第五章(第4/8页)
鲍勃是母亲的第三任丈夫,但“第三次会是好运”这个谚语在这儿没用了。早在我们搬去普雷布尔县之前,母亲和鲍勃已经开始争吵了,而他们之间的争吵往往让我在睡觉的时间之后很久都难以入睡。他们互相说的那些话是朋友和家人间绝不应该说的:“去你妈的!”母亲有时会对鲍勃说“滚回你的拖车公园去吧”,说的正是鲍勃在他们结婚前的生活。有时候母亲会把我们带到汽车旅馆去躲上几天,直到阿嬷或阿公说服我母亲去面对自己的家庭问题。
母亲身上有很多阿嬷的那种激情,也就是说她绝不会让自己成为家庭争端中的那个受害者。这也意味着她经常将普通的不和上升到本不应达到的程度。在我二年级时的一次橄榄球比赛中,一个高大又肥胖的母亲咕哝道为什么在上一回合中拿球的是我。母亲在露天看台上坐在这位母亲的后一排,无意间听到了这句评论,然后告诉她我拿到球是因为我和她家孩子不一样,我不是一个被胖子母亲养大的胖子。当我注意到场边的骚动时,鲍勃正在费力地把我母亲拉开,而我母亲的手里还揪着这位母亲的头发不放。那场比赛后,我问母亲发生了什么事,她只是回答道:“没人能对我儿子评头论足。”
在普雷布尔县,阿嬷和阿公远在45分钟的车程之外,母亲和鲍勃之间的争吵就成了大呼小叫。大部分情况都是关于钱,虽然对于一个收入加起来超过十万美元的俄亥俄农村家庭来说,因为钱发愁很难说得过去。但是他们还是争吵,因为他们买了一堆不需要的东西——新汽车、新卡车还有游泳池。当他们短暂的婚姻走到尽头时,他们已经欠了好几万美元的债,而且欠的钱用在什么地方都不知道。
当时钱的问题是离我们最远的问题。母亲和鲍勃也从不使用暴力,但这一点也慢慢地改变了。有天夜里我被玻璃破碎的声音吵醒了——那是母亲在朝鲍勃扔盘子——然后就跑下楼去看看发生了什么。鲍勃那时正把我母亲摁在厨房的柜台上,而母亲则在对他又打又咬。当母亲落到地上后,我就跑过去伏在她的膝前。鲍勃靠近的时候,我站起来在他脸上打了一拳。鲍勃后退了一步(我当时以为他是准备还我一拳),我就双手护头躺在了地上,准备迎接他一拳。可是那一拳却没有落下来——鲍勃从不是肢体上暴力的人——而我的干预不管怎样终止了这场争斗。他走到沙发那边,安静地坐了下来,眼睛盯着墙壁;母亲则和我温顺地上楼睡觉去了。

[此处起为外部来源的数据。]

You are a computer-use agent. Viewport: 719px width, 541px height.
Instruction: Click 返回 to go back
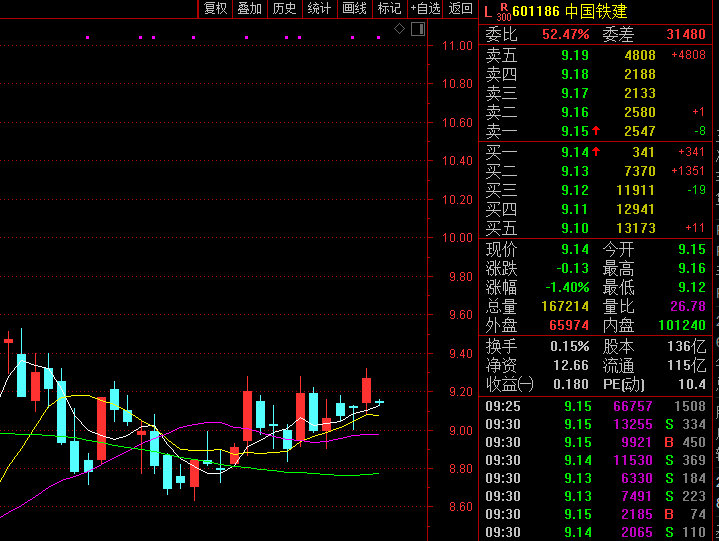(x=460, y=9)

母亲和鲍勃之间的问题是我所接受的第一堂关于如何解决婚姻冲突的课。给读者举例几条:能大喊大叫的时候就不要用正常音量说话;如果争吵变得非常激烈,掌掴拳打也无何不可,只要不是男的先动手就行;如果所有的招式都没用,带上自己的孩子们和狗到当地的汽车旅馆去,而且切记不能告诉你的另一半到哪儿去找你——如果知道孩子们在哪儿的话,他或她就不会那么担心了,离家出走也就起不到效果了。

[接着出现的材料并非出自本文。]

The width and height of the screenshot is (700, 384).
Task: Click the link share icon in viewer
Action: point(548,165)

我在学校的成绩开始变得糟糕起来。许多个晚上我都是躺在床上难以入睡,因为家里面的声音:家具摇晃的声音、重重跺脚的声音、大喊大叫的声音,有时还有玻璃破碎的声音。第二天早上醒来时,我总是既疲倦又压抑,稀里糊涂地过完在学校的一天,心里面还在想着家里面有什么在等着我。我只想躲在一个可以安安静静地坐着的地方。我不能对任何人提起自己家里发生的事,因为这太难为情了。而且尽管我讨厌学校,我更讨厌的是家。每当老师说我们在放学铃响之前只有几分钟的时间来收拾自己桌子的时候,我的心就沉了下去。我盯着钟表看,就好像是在看一个定时炸弹。就连阿嬷也不知道事情已经变得有多么糟糕。我成绩的下降是第一个迹象。
当然了,并非每天都是如此。但即使当我家从表面看起来平静的时候,那种弥漫着的紧张气氛也让我丝毫不能放松戒备。母亲和鲍勃再也不会对彼此和颜悦色,也不再对我以及琳赛好言好语。你永远不会知道是哪句话说错了,就能把一顿平静的晚饭变成一场激烈的争吵,也不知道是小孩子犯的什么错,就能从房间的另一头扔来一张盘子或是一本书。那时我们的生活就好像是在地雷阵中一样——只要迈错一步,就会爆炸。
直到我人生中的那个阶段,我还是一个非常健康结实的小孩子。我经常锻炼,而且虽然没有特别在意自己的饮食,本来也不必在意。但是,那之后我的体重开始增加,到了五年级开始的时候已经算是个小胖子了。那时我经常感到身体不舒服,经常向学校的护士抱怨说自己的肚子特别疼。虽然我当时并没有意识到,其实家里的创伤显然已经影响到了我的身体健康。